__RECORD SET__

────────────────

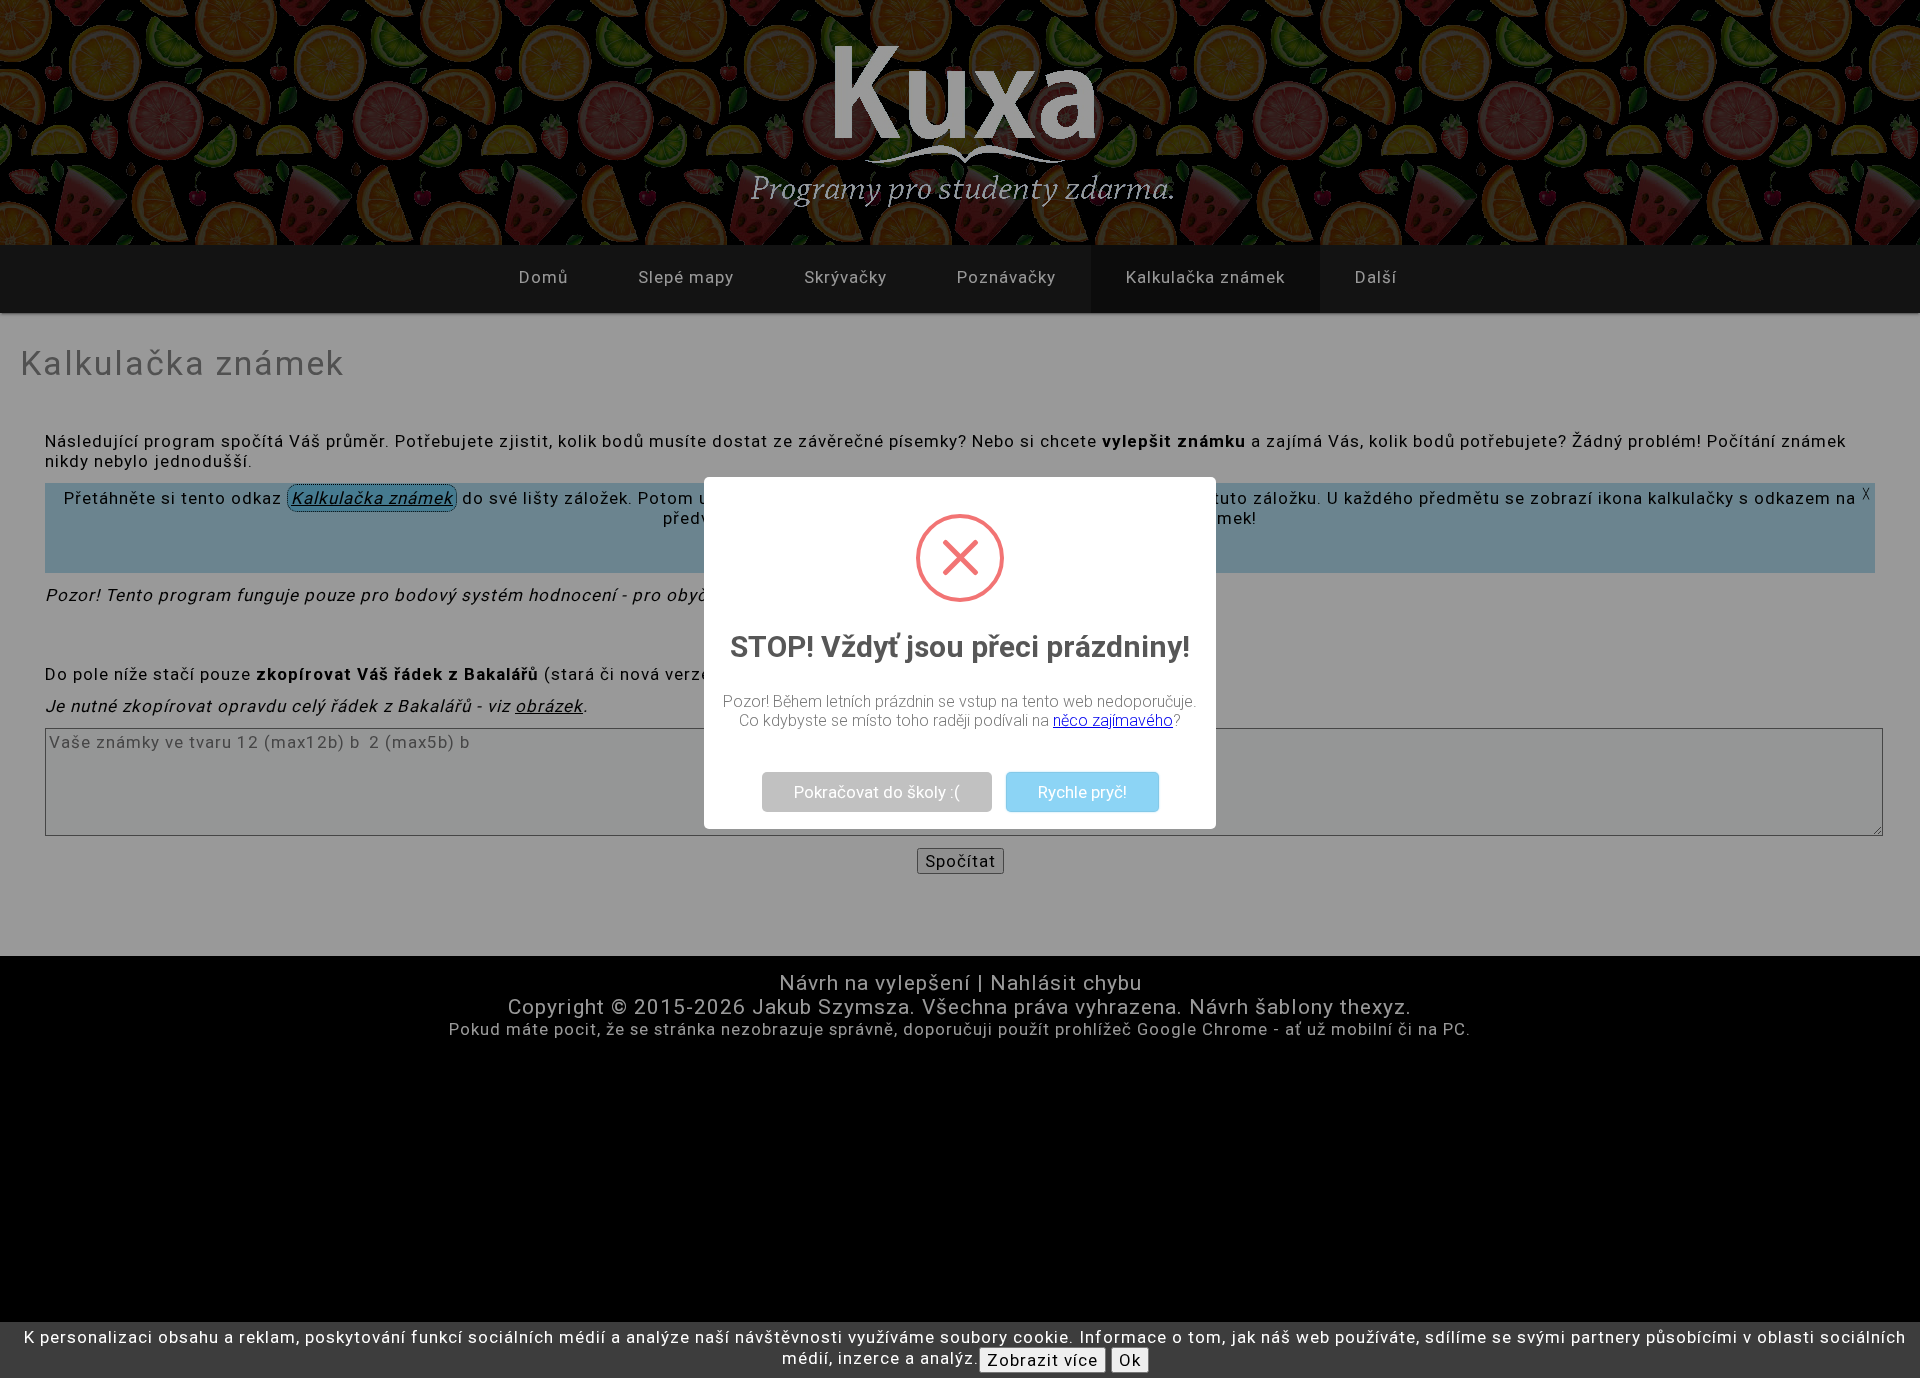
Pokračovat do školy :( (877, 792)
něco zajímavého (1113, 720)
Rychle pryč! (1082, 792)
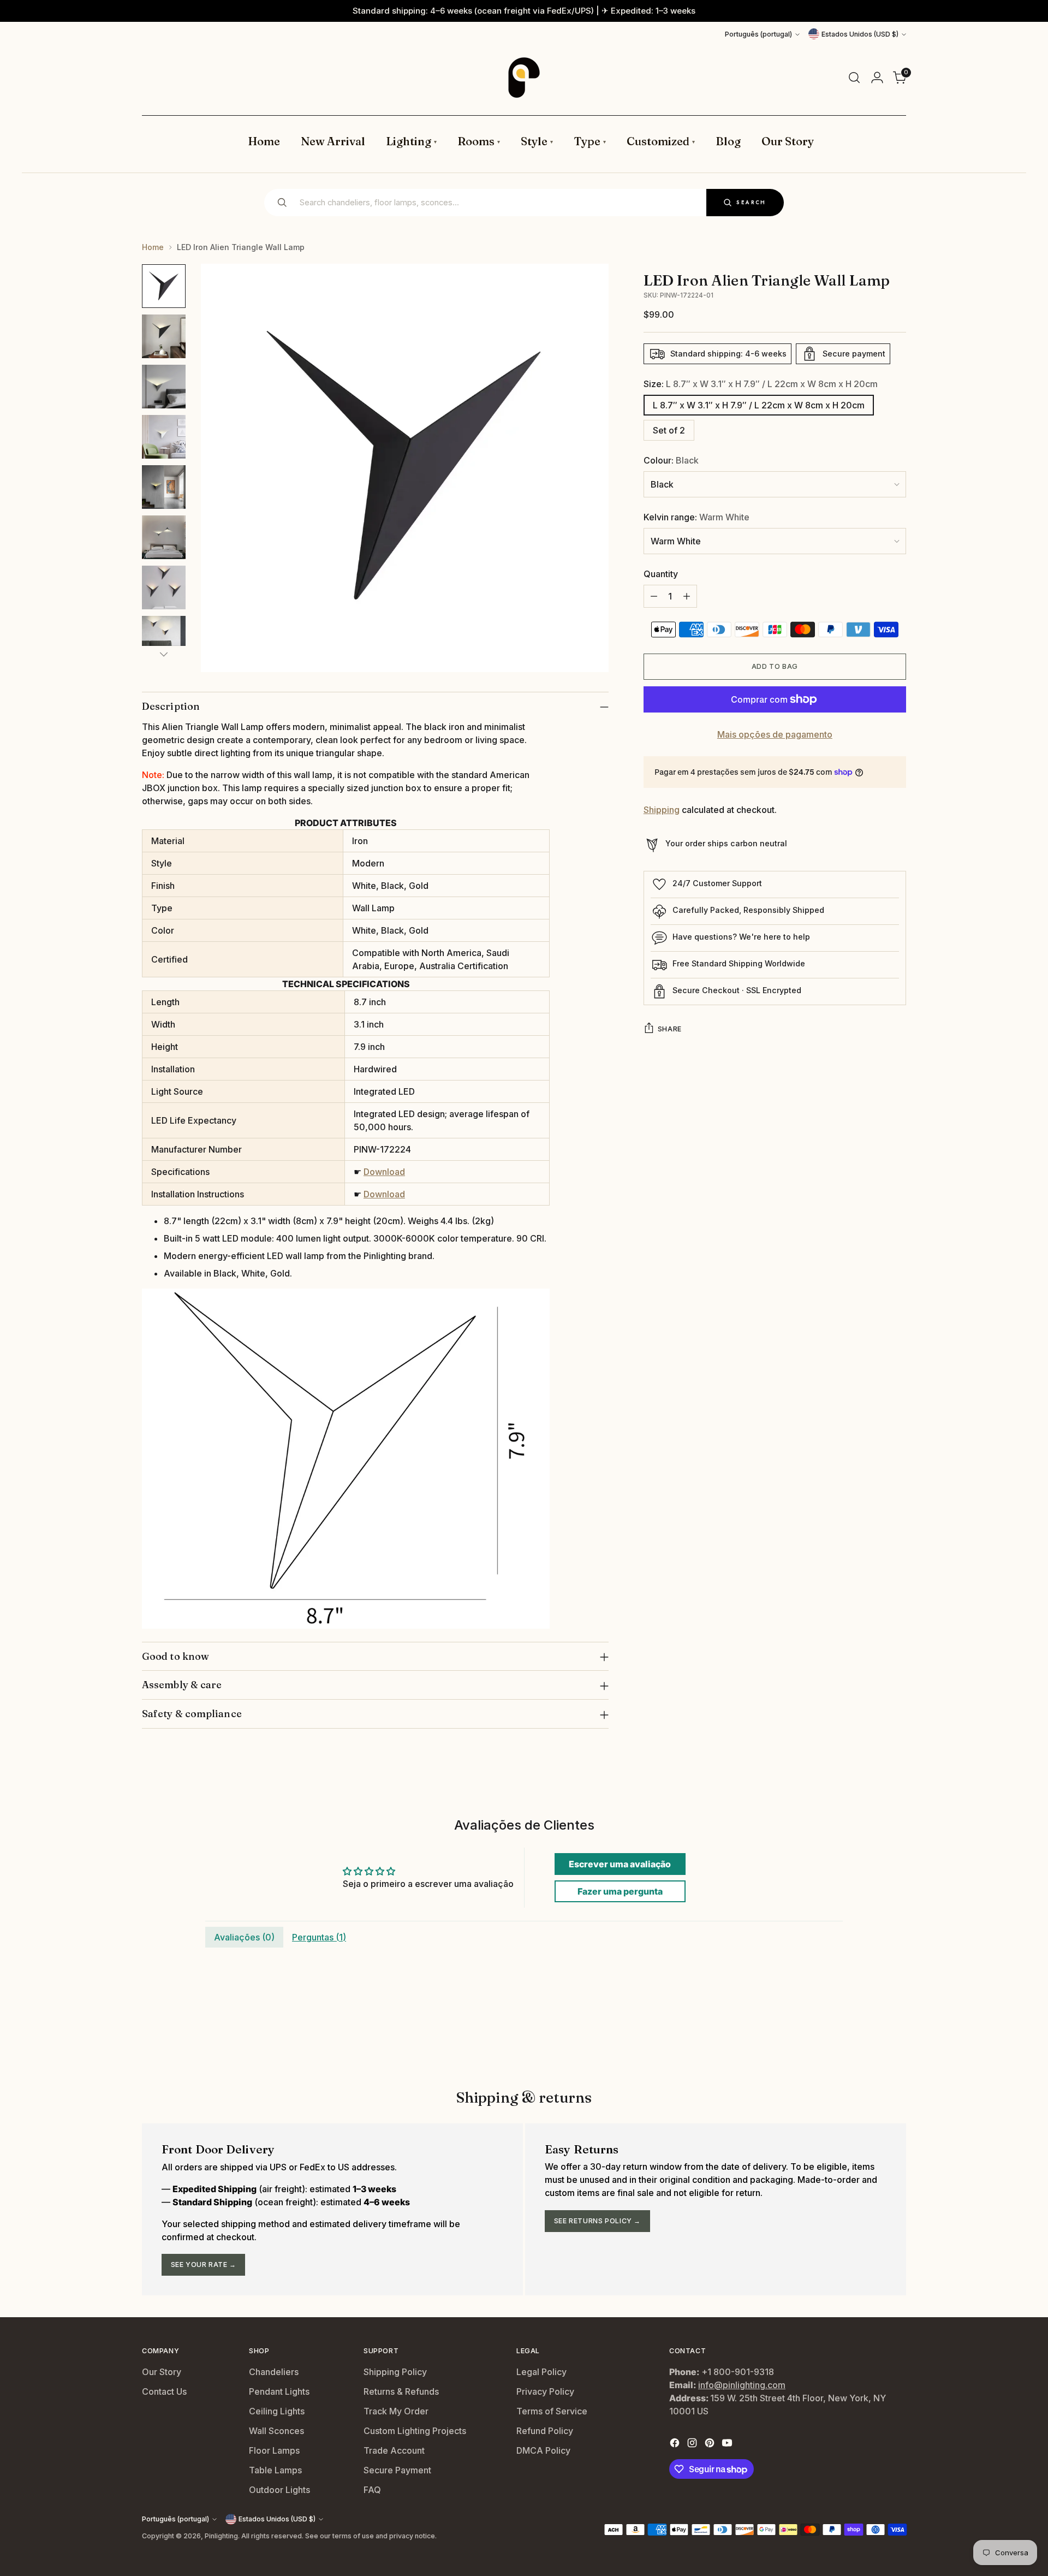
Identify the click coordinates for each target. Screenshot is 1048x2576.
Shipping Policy (395, 2371)
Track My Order (396, 2411)
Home (153, 247)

────────────────

Write out the data once more exactly, omitting the pictures.

__ANSWER TO THIS EXERCISE__
Pokračovat do školy :( (877, 792)
něco zajímavého (1113, 720)
Rychle pryč! (1082, 792)
Identify the click coordinates for each target. Screenshot is 1048x2576.
Shipping Policy (395, 2371)
Track My Order (396, 2411)
Home (153, 247)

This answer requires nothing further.